Friday, November 09, 2007

All Talk, No Walk

Another "Slow Joe" speaks (to the Johns Hopkins School of Advanced International Studies in Washington yesterday morning):
"Since retaking Congress in November 2006, the top foreign policy priority of the Democratic Party has not been to expand the size of our military for the war on terror or to strengthen our democracy promotion efforts in the Middle East or to prevail in Afghanistan. It has been to pull our troops out of Iraq, to abandon the democratically elected government there, and to hand a defeat to President Bush."

Those words were part of a speech that traced Mr. Lieberman's own position on the war in the tradition of not only the great Democratic presidents of the 20th century, but also the interventionism of President Clinton and his vice president, Albert Gore, a man who has played to the net roots base that tried and failed to unseat Mr. Lieberman in 2006.

Mr. Lieberman was particularly critical of his 22 Democratic colleagues in the Senate who voted against the senator's resolution to label Iran's revolutionary guard corps and elite Quds Force a foreign terrorist entity. He accused liberal Web logs of peddling a "conspiracy theory," namely that the legislation was a back door authorization for war. Also, without naming names, he said some of his colleagues who had voted against it said they agreed with its substance, but told the senator, "We don't trust Bush. He'll use this resolution as an excuse for war against Iran."

Mr. Lieberman concluded, "There is something profoundly wrong-something that should trouble all of us — when we have elected Democratic officials who seem more worried about how the Bush Administration might respond to Iran's murder of our troops, than about the fact that Iran is murdering our troops." He added, "There is likewise something profoundly wrong when we see candidates who are willing to pander to this politically paranoid, hyper-partisan sentiment in the Democratic base — even if it sends a message of weakness and division to the Iranian regime."
Parenthetically, Clinton was no "interventionist"; he bombed Serbia back to the Stone Age as a phony, trumped-up attempt to de-peckerize his "legacy," not out of any real or even purported US national security concerns.
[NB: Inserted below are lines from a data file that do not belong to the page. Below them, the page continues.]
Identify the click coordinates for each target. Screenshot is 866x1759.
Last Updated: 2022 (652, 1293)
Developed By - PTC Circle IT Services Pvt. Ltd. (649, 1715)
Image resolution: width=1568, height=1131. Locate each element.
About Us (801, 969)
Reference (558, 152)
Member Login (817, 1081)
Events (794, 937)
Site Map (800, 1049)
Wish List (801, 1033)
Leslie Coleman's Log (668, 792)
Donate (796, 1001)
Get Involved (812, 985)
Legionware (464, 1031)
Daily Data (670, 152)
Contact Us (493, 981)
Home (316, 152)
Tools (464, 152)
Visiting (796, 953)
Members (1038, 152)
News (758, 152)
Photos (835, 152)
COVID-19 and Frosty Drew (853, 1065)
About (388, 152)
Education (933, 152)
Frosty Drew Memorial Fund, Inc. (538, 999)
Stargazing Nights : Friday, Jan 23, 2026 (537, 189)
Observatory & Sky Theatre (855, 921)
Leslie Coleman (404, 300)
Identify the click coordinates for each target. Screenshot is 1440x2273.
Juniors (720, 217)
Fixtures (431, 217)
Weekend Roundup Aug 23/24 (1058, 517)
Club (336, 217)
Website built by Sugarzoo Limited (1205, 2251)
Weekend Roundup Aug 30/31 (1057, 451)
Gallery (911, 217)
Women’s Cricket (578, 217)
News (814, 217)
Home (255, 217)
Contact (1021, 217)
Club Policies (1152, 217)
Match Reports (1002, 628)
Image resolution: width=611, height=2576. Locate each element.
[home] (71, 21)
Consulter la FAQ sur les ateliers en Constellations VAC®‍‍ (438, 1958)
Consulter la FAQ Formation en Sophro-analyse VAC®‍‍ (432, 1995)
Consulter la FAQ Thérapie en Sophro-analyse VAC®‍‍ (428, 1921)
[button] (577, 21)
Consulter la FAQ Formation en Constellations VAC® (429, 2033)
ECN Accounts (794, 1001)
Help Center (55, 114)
Indeed, a strong case can be made that there weren't any "great Democrat presidents of the twentieth century," particularly in this context. Wilson didn't keep us out of World War I; Roosevelt saw World War II coming but didn't act pre-emptively, then got suckered by Stalin, sewing the seeds of the Cold War; Truman refused to win in Korea; Kennedy blundered into the Cuban Missile Crisis by chickening out at the Bay of Pigs; Johnson insisted upon losing in Vietnam. And don't get me started on Mr. Peanut.

It isn't very reassuring that THAT is the "tradition" to which Joe Lieberman harkens. How much worse the contrast to today's Traitorcratic Party that it makes the "independent Democrat" senator look like a Churchillian voice in the wilderness.

And one who will not merit a "profile in courage" award that doesn't come out of a box of corn flakes until he does the one thing that will give meaning to this sandbox dissidence: cross the aisle. Switch parties. Take the Senate out of Dirty Harry's filthy, quisling hands and give it back to the GOP, which, for all its undeniable faults, has shown sufficient mettle on the war this year that we can be confident its members will not be stampeded into cutting & running from the Middle East and guaranteeing strategic disaster.

Time to put away the sizzle and get out the steak, Slow Joe. Otherwise you're just an accessory to that which you condemn, mumbling on that back bench.